PAGE:
____________

A recent study by Christopher Thurber, Ph.D., a staff psychologist at Phillips Exeter Academy, a boarding school in New Hampshire, and Edward Walton, M.D., a University of Michigan physician who specializes in camp health issues, provides guidance for parents in helping kids to avoid or cope with homesickness. According to the study authors, it's important to address homesickness concerns ahead of the separation, and to discuss strategies for coping. Some tips from the professionals:
- Let your child help to make the decision to go away to camp. This allows her to feel some control over the situation rather than feeling as if the separation was imposed upon her.
- Spend time learning about the camp by visiting it with your child or looking at brochures or the camp website. If possible, introduce your child to camp staff or other children who will be campers at the same time, so that there will be a familiar face once he gets to camp.
- Discuss the positive aspects of a camp experience, such as making new friends and learning new skills.
- Practice separations with a sleepover at a friend or grandparent's house.
- Acknowledge that homesickness is normal, but that there are strategies that will lessen the discomfort, such as talking about feelings with a camp counselor, writing letters home, and seeking out friends and activities.

____________

GIVEN INFORMATION:

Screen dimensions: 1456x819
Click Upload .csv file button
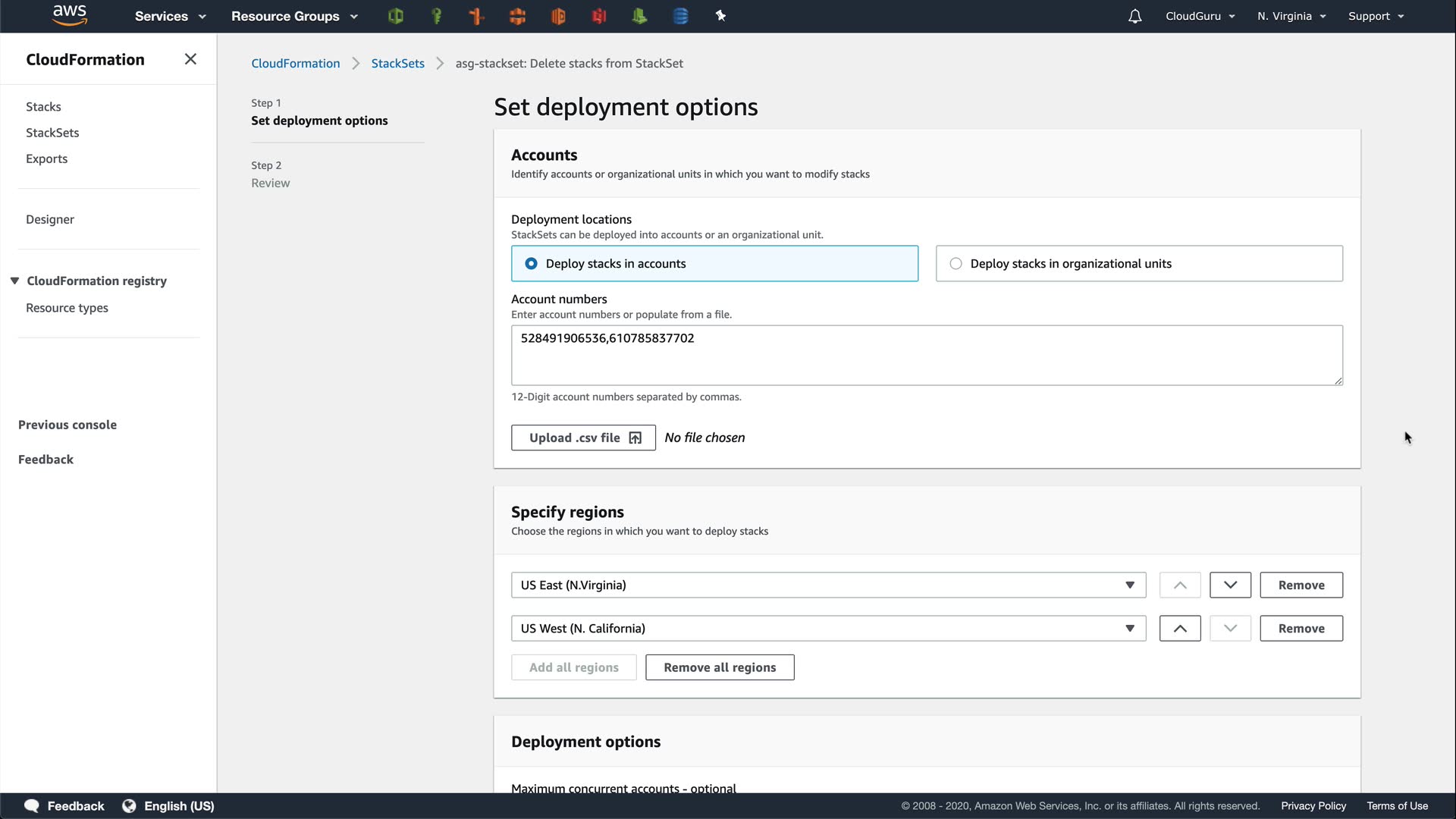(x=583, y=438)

____________

SET EXERCISE: Condense the paragraph in the camp homesickness text that begins "A recent study by Christopher Thurber" into a short list that keeps its main facts.

RESULT OF THE TASK:
- The study's authors are Christopher Thurber, Ph.D., a staff psychologist at Phillips Exeter Academy, a boarding school in New Hampshire, and Edward Walton, M.D., a University of Michigan physician who specializes in camp health issues.
- The study guides parents in helping kids avoid or cope with homesickness.
- The authors stress addressing homesickness concerns before the separation and discussing coping strategies.
- Tips from the professionals follow.